**Exercise:** Reproduce every entry below precisely; do not include the pictures.

(Stored data entries)
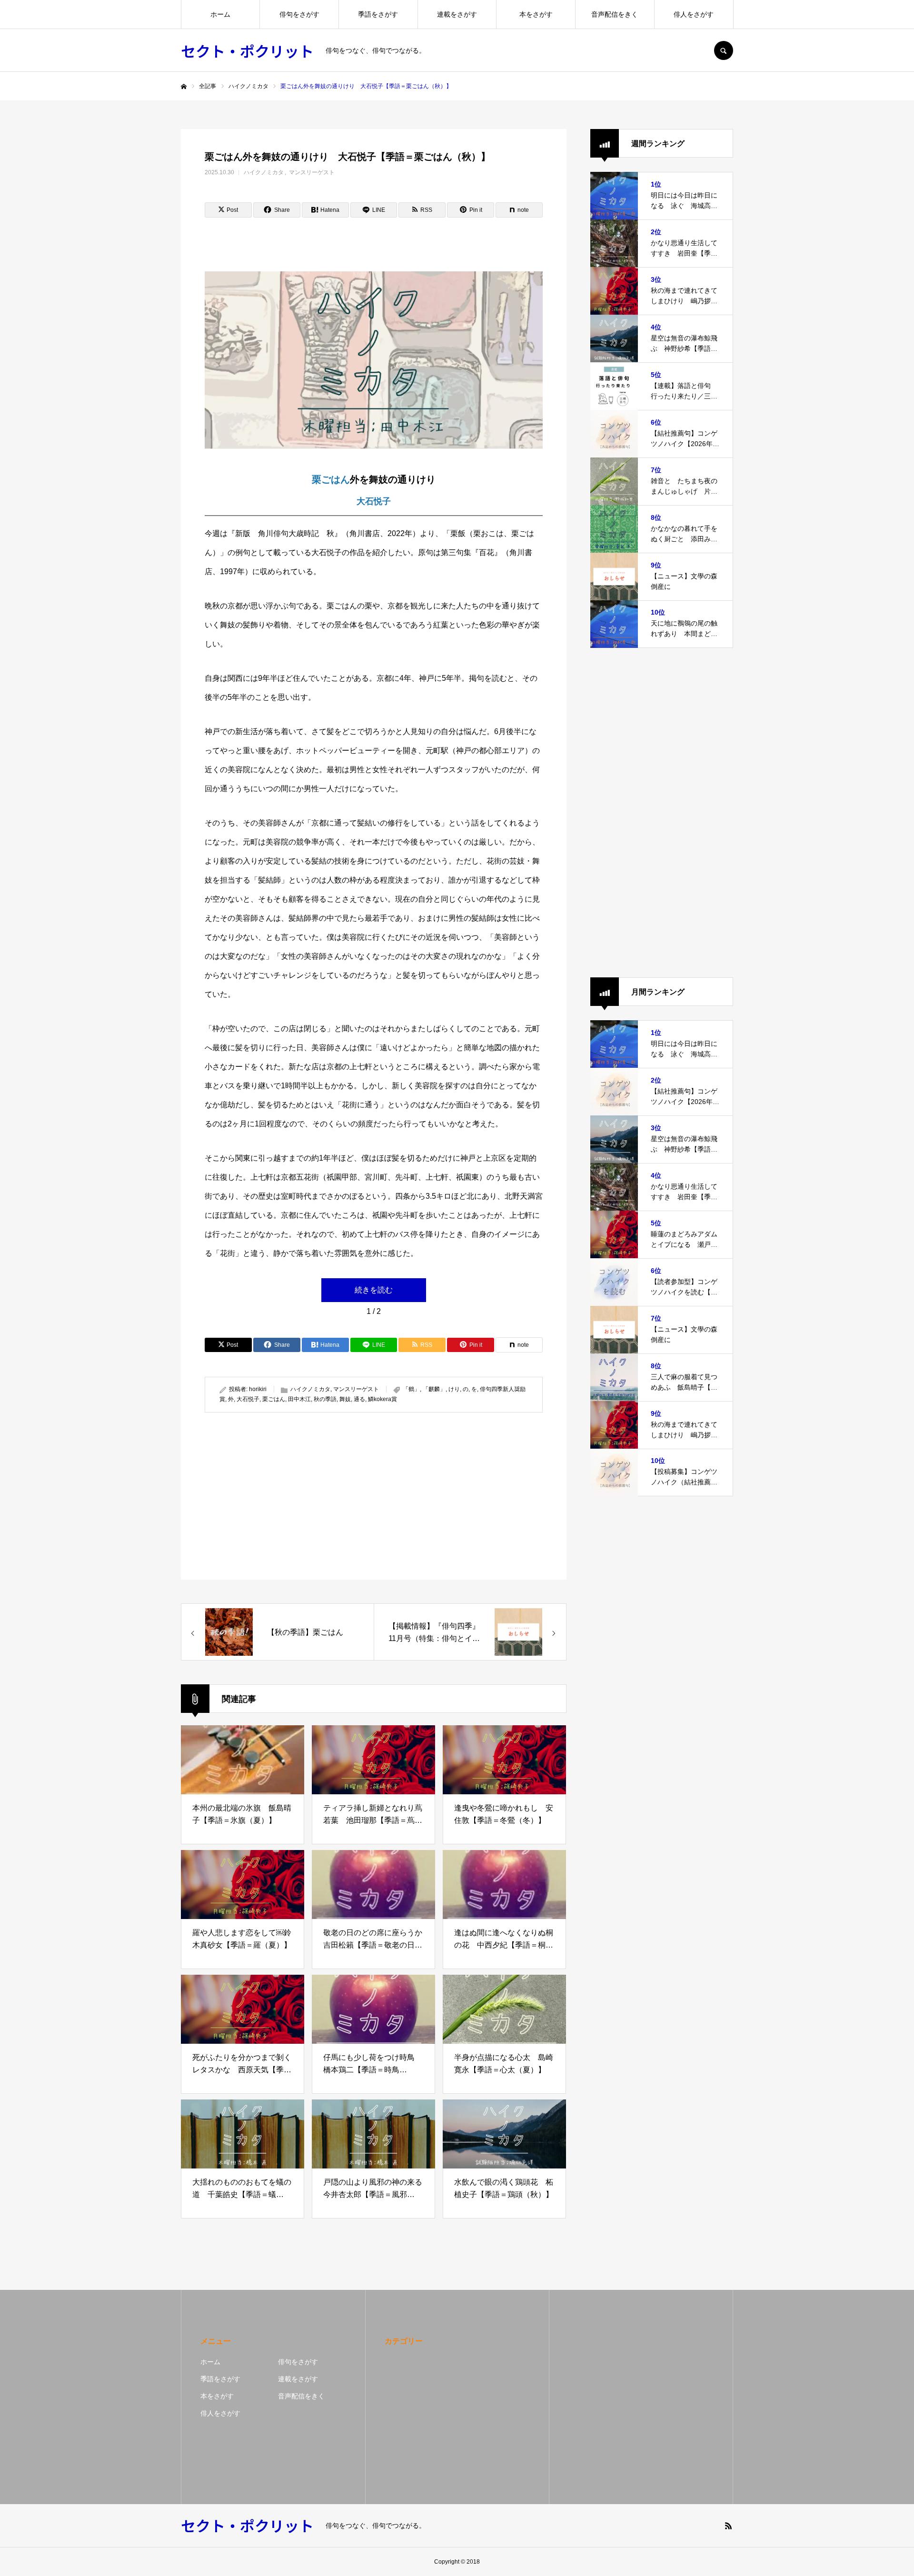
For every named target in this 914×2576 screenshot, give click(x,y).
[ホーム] (184, 86)
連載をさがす (457, 14)
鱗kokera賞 (382, 1399)
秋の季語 (325, 1399)
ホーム (220, 14)
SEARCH (723, 50)
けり (454, 1389)
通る (359, 1399)
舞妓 (345, 1399)
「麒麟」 (434, 1389)
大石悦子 (374, 501)
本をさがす (536, 14)
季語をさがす (378, 14)
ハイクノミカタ (264, 172)
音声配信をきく (614, 14)
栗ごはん (331, 479)
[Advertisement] (287, 1495)
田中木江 (299, 1399)
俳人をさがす (694, 14)
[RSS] (728, 2525)
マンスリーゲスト (312, 172)
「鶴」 (411, 1389)
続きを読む (374, 1290)
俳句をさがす (299, 14)
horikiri (258, 1389)
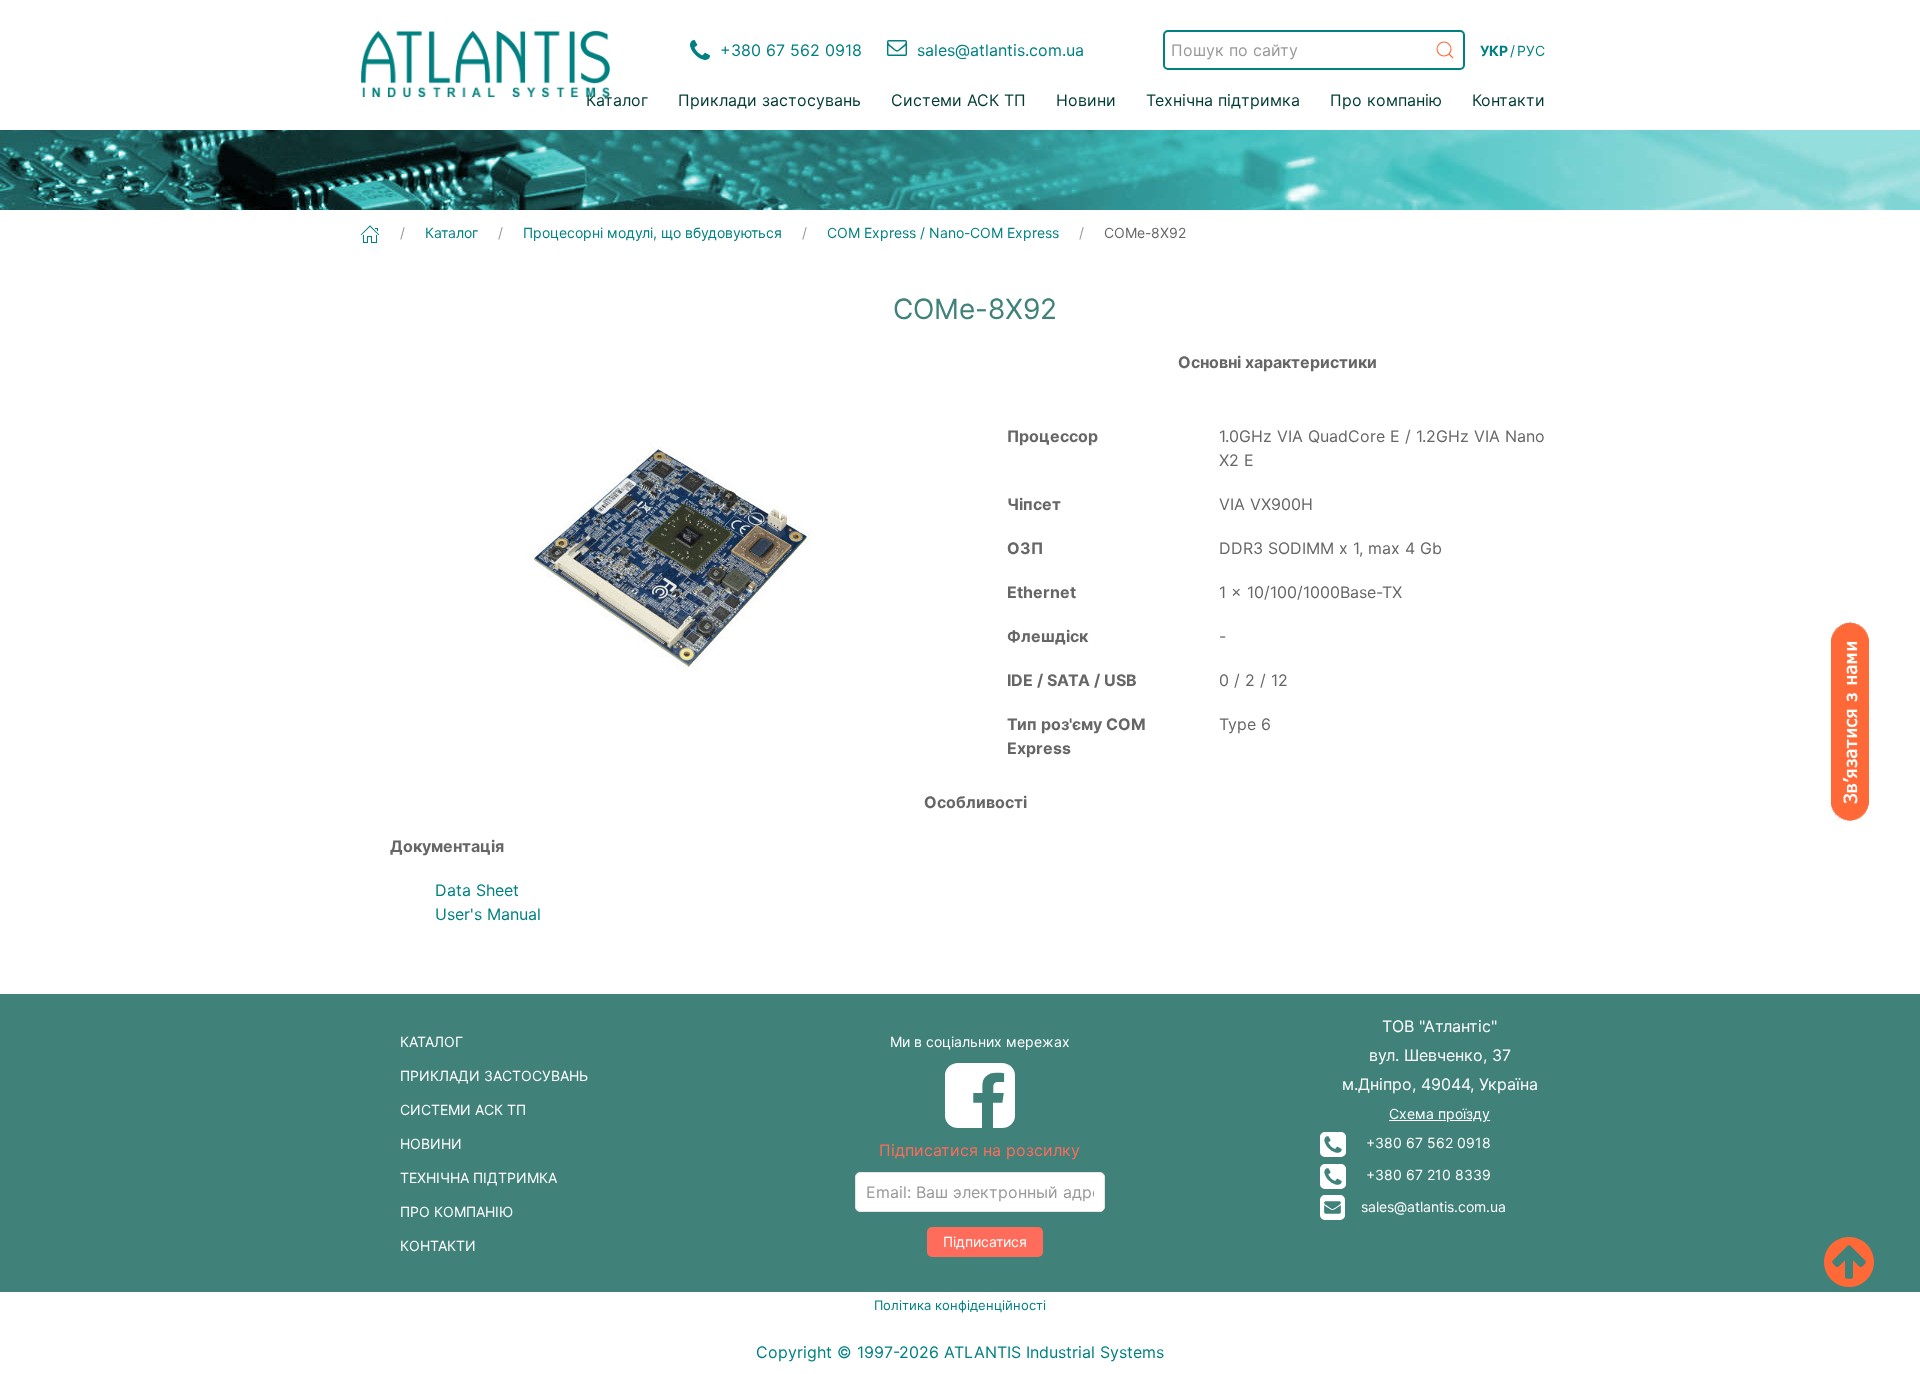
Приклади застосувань (769, 100)
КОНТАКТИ (438, 1245)
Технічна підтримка (1223, 100)
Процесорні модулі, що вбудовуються (652, 232)
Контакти (1508, 100)
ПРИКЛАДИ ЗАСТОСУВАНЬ (494, 1075)
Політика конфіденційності (960, 1305)
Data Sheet (477, 890)
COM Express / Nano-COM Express (943, 232)
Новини (1086, 100)
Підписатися (985, 1241)
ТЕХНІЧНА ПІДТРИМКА (478, 1177)
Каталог (617, 100)
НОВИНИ (431, 1143)
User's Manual (488, 914)
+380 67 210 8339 (1418, 1174)
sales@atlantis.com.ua (1425, 1206)
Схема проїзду (1439, 1113)
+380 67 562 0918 (1418, 1142)
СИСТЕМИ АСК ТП (463, 1109)
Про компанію (1386, 100)
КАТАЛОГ (431, 1041)
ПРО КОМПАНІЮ (456, 1211)
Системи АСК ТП (958, 100)
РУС (1531, 50)
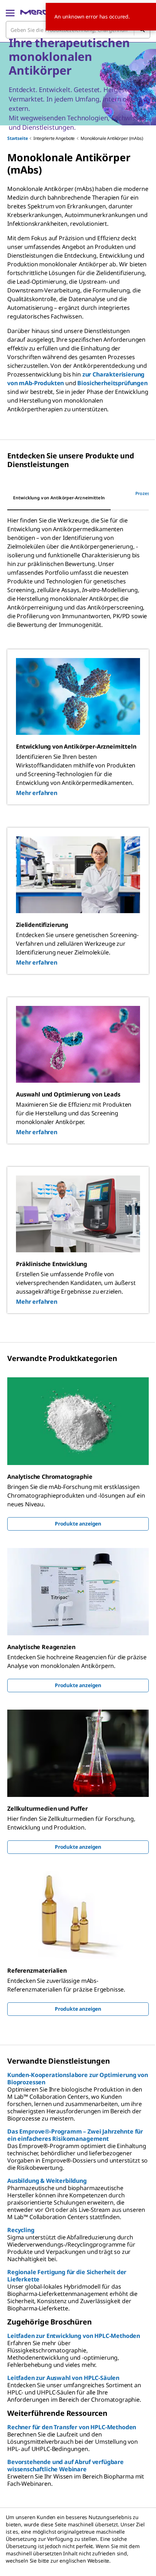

**Answer to this exercise:**
For every named target in this 914×2576 screenshot, give click(x,y).
[ホーム] (184, 86)
連載をさがす (457, 14)
鱗kokera賞 (382, 1399)
秋の季語 (325, 1399)
ホーム (220, 14)
SEARCH (723, 50)
けり (454, 1389)
通る (359, 1399)
舞妓 (345, 1399)
「麒麟」 (434, 1389)
大石悦子 (374, 501)
本をさがす (536, 14)
季語をさがす (378, 14)
ハイクノミカタ (264, 172)
音声配信をきく (614, 14)
栗ごはん (331, 479)
[Advertisement] (287, 1495)
田中木江 (299, 1399)
俳人をさがす (694, 14)
[RSS] (728, 2525)
マンスリーゲスト (312, 172)
「鶴」 (411, 1389)
続きを読む (374, 1290)
俳句をさがす (299, 14)
horikiri (258, 1389)
Приклади застосувань (769, 100)
КОНТАКТИ (438, 1245)
Технічна підтримка (1223, 100)
Процесорні модулі, що вбудовуються (652, 232)
Контакти (1508, 100)
ПРИКЛАДИ ЗАСТОСУВАНЬ (494, 1075)
Політика конфіденційності (960, 1305)
Data Sheet (477, 890)
COM Express / Nano-COM Express (943, 232)
Новини (1086, 100)
Підписатися (985, 1241)
ТЕХНІЧНА ПІДТРИМКА (478, 1177)
Каталог (617, 100)
НОВИНИ (431, 1143)
User's Manual (488, 914)
+380 67 210 8339 (1418, 1174)
sales@atlantis.com.ua (1425, 1206)
Схема проїзду (1439, 1113)
+380 67 562 0918 (1418, 1142)
СИСТЕМИ АСК ТП (463, 1109)
Про компанію (1386, 100)
КАТАЛОГ (431, 1041)
ПРО КОМПАНІЮ (456, 1211)
Системи АСК ТП (958, 100)
РУС (1531, 50)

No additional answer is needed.